Torniamo a parlare di Simmetrie. Mi incuriosisce l’introduzione in cui parli di anacronismo delle immagini. Me lo spieghi meglio?
Si tratta di un concetto studiato in modo approfondito da un francese, George Didi Huberman, ed è il punto concettuale da cui sono partito per associare in modo anacronistico artisti che apparentemente non hanno nulla in comune. Si pensa che un’opera debba essere studiata contestualizzandola esclusivamente nell’epoca in cui è stata prodotta e mi spiego: se sto parlando di un affresco del 400, devo fingere di essere un uomo del 400 perché altrimenti sfocerei, accademicamente, nell’anacronismo. Invece Huberman dice (e poi è quello che voglio dire anche io col libro) di non dimenticarci del nostro punto di vista di spettatori del XXI secolo, perché ci consente di sbloccare pensieri inediti.

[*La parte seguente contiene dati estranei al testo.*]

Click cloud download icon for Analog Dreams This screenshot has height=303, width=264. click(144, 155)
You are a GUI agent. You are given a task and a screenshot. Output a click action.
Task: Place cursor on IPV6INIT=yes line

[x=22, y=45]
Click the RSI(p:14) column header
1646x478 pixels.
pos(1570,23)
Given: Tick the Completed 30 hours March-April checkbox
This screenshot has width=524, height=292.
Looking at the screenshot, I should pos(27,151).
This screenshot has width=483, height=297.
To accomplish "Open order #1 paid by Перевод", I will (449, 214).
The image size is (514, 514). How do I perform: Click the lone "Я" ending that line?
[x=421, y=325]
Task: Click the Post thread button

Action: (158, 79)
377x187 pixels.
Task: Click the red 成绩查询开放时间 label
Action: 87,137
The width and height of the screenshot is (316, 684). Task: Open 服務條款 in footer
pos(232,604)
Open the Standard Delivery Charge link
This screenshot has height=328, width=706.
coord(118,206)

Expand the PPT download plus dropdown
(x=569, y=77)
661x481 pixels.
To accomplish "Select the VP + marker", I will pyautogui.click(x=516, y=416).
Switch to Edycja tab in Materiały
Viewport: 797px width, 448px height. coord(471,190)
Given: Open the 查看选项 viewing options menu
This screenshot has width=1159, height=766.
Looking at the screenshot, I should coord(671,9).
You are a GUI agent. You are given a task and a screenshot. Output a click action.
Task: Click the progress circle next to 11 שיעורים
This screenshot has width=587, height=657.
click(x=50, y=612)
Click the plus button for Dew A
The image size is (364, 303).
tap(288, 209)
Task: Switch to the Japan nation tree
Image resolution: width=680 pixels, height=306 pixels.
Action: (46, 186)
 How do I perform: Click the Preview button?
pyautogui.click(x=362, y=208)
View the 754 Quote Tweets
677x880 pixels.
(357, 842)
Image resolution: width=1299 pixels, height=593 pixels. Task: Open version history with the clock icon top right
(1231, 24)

Hai scritto questo libro durante la seconda ondata del Covid, mentre era tutto chiuso. Da storico dell’arte che vive per raccontare ciò che sta nei musei, quanto ha pesato questa cosa?
Inconsapevolmente ha avuto un impatto. Alla fine abbiamo capito – ma era già una cosa che pensavo a marzo 2020 – che la fruizione virtuale e fisica del patrimonio artistico fanno parte della stessa medaglia e sono complementari. Non potendoci spostare in modo libero, siamo diventati più agili in una sfera virtuale.
Come è andata la stagione con Gramellini? E quale parola d’arte ti porti dietro tra tutte quelle che hai raccontato?
È un bilancio positivo, sono felice per l’opportunità e spero di poterla ripetere. Le parole le sceglievamo partendo da un evento della settimana e in questo modo dimostravamo come la storia dell’arte fosse attuale e sovrapponibile alla realtà. Un’espressione a cui tengo e che ho raccontato è stata “amore a distanza”. Partimmo dalla foto di una figlia che osservava la mamma in ospedale per il Covid. Da lì ho parlato dell’amore a distanza nell’arte. Ci sono opere che anche se realizzate secoli fa che continuano a parlarci. L’arte è come osservare noi stessi allo specchio e ci mette a tu per tu col nostro stato d’animo.